Als een inwoner beroepshalve gaat varen aan boord van een schip dat in Nederland de thuishaven heeft en er is bij vertrek de redelijke verwachting dat hij niet langer dan twee jaar buiten Nederland zal verblijven, dan hoeft hij geen aangifte van vertrek te doen (artikel 29 Besluit BRP).

Een voorwaarde is wel dat hij/zij gedurende het verblijf buiten Nederland beschikt over een adres in Nederland. Veelal zal dit een briefadres zijn. Het is de burger wel toegestaan om aangifte van vertrek naar het buitenland te doen in deze situatie. Een verplichting daartoe bestaat niet.

Toelichting artikel 2, lid 1, sub f

Deze kwetsbare groep kampt soms met de gevolgen van een verslaving, psychiatrische aandoeningen en verstandelijke beperkingen. Daardoor komen deze mensen hun administratieve verplichtingen en afspraken niet altijd na. Juist deze mensen hebben laagdrempelige medische basiszorg nodig die zij in de praktijk alleen krijgen na inschrijving in de BRP. Zonder zorgverzekering krijgen deze personen niet de zorg die zij nodig hebben. Dat vergroot de kans op bijvoorbeeld ernstige lichamelijke en/of psychiatrische aandoeningen. Zonder inschrijving in de BRP komen zij in de praktijk ook niet in aanmerking voor een plek op de wachtlijst voor een woning, waardoor zij gedwongen dakloos blijven. Een inschrijving op een briefadres is daarom voor deze groep noodzakelijk.

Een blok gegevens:
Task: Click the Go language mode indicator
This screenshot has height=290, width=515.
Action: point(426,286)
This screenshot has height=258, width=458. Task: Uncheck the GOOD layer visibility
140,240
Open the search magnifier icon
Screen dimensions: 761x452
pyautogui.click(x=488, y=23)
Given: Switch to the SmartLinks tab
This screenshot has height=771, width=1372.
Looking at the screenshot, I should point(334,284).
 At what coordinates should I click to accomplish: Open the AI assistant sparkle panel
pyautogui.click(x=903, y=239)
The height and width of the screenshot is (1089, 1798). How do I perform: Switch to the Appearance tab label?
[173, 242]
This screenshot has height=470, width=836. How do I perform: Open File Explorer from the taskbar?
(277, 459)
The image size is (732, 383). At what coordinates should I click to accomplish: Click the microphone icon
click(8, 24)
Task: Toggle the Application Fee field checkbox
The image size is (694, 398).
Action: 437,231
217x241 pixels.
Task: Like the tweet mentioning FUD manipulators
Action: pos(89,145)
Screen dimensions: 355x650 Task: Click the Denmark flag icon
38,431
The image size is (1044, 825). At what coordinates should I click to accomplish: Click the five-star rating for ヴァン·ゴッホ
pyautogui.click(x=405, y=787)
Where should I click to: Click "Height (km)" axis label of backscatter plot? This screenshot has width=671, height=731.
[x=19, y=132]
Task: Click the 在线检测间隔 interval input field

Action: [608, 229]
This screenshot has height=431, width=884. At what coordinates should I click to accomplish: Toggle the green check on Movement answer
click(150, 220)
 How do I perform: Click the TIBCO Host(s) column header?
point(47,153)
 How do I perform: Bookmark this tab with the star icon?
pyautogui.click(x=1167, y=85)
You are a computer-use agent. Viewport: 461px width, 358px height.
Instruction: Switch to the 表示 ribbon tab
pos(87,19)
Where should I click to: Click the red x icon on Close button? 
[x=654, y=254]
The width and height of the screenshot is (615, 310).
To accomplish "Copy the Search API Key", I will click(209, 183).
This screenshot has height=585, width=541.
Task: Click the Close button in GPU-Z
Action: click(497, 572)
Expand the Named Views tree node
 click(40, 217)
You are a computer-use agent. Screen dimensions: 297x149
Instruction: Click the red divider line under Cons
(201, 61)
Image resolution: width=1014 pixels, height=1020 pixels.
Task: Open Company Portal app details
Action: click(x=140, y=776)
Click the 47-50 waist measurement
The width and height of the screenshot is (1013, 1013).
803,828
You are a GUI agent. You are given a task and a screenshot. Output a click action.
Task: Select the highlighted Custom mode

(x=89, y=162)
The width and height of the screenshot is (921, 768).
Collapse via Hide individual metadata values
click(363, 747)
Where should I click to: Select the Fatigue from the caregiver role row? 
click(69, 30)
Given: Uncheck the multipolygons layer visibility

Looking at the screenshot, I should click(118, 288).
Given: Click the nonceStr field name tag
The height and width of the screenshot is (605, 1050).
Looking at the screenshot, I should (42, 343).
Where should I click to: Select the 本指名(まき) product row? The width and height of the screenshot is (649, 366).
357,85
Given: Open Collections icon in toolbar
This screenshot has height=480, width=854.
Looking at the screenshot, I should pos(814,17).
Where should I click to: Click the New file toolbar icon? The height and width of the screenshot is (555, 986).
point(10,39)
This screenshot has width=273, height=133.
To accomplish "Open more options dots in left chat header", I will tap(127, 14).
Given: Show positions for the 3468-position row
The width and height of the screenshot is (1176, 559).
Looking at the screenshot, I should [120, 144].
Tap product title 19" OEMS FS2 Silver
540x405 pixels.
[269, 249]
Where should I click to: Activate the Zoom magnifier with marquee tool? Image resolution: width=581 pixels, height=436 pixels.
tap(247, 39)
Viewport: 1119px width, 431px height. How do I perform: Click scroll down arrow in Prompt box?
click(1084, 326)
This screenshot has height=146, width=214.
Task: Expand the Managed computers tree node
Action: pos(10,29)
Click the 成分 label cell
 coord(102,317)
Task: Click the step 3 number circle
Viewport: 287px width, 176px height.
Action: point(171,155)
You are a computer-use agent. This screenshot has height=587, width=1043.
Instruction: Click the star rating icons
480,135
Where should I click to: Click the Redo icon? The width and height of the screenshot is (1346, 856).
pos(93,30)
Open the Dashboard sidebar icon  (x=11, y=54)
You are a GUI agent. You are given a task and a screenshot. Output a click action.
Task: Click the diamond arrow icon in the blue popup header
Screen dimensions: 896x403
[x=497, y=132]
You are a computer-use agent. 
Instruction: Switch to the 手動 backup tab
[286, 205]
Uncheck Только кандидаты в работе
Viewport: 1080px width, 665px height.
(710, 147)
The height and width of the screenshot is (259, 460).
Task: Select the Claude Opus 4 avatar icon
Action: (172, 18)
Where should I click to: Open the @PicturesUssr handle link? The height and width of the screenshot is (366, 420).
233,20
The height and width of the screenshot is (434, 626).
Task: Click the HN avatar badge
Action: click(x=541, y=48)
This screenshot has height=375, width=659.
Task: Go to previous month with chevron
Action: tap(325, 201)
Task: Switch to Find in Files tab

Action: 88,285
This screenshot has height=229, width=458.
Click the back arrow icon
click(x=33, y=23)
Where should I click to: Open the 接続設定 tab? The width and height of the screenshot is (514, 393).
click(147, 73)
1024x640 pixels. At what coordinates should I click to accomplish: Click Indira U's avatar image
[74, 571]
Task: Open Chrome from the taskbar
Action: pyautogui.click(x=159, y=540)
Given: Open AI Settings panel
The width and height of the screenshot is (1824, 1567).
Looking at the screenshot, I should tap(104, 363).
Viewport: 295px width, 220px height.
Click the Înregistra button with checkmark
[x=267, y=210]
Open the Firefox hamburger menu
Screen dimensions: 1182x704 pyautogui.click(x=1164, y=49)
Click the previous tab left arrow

**WAT WORDT GEVRAAGD:**
Schrijf het vervolg van de tekst over inschrijving op een briefadres in de BRP, te beginnen na de laatste zin.

**GESCHREVEN ANTWOORD:**
Waar nodig wordt het briefadres ambtshalve toegekend op een adres van een gemeentelijke instelling.

Toelichting artikel 2, lid 1, sub g

Met een langdurig vermist persoon wordt bedoeld een persoon, die:

1. tegen redelijke verwachting in afwezig is uit zijn of haar gebruikelijke en/of veilig geachte omgeving,

2. waarvan de verblijfplaats van de persoon onbekend is, en

3. het in diens belang is dat de verblijfplaats wordt vastgesteld.

Gemeenten kunnen te maken krijgen met de melding dat een persoon is vermist. In het protocol voor ondersteuning door Burgerzaken aan achterblijvers in geval van vermissing is vermeld dat in overleg de vermiste persoon kan worden geregistreerd met een briefadres op het adres van de melder.

Toelichting artikel 2, lid 2

In de circulaire BRP en briefadres van de minister van Binnenlandse Zaken en Koninkrijksrelaties van 18 oktober 2016 (kenmerk 2016-0000656211) is geregeld dat personen die verblijven in een opvanghuis voor mannen en vrouwen met een briefadres ingeschreven kunnen worden op het kantooradres van de desbetreffende instelling. Op die manier wordt het feitelijke woonadres van betrokkenen adequaat beschermd tegen ongewenste kennisneming door onbevoegden.

Toelichting artikel 2, lid 3

Degene die zijn woonadres heeft in een instelling kan, in afwijking van artikel 2.38, lid 1 en artikel 2.39, lid 1 van de Wet BRP, in plaats van inschrijving op zijn woonadres een briefadres kiezen. Op grond van artikel 2.40, lid 3 Wet BRP zijn dit instellingen voor gezondheidszorg, instellingen op het gebied van kinderbescherming en penitentiaire instellingen. In de artikelen 17 t/m 19 van de Regeling BRP is aangegeven voor welke instellingen een briefadres gekozen kan worden.

Het college van B&W is eveneens bevoegd, op grond van artikel 2.40, lid 4 Wet BRP, instellingen op het terrein van maatschappelijke opvang aan te wijzen.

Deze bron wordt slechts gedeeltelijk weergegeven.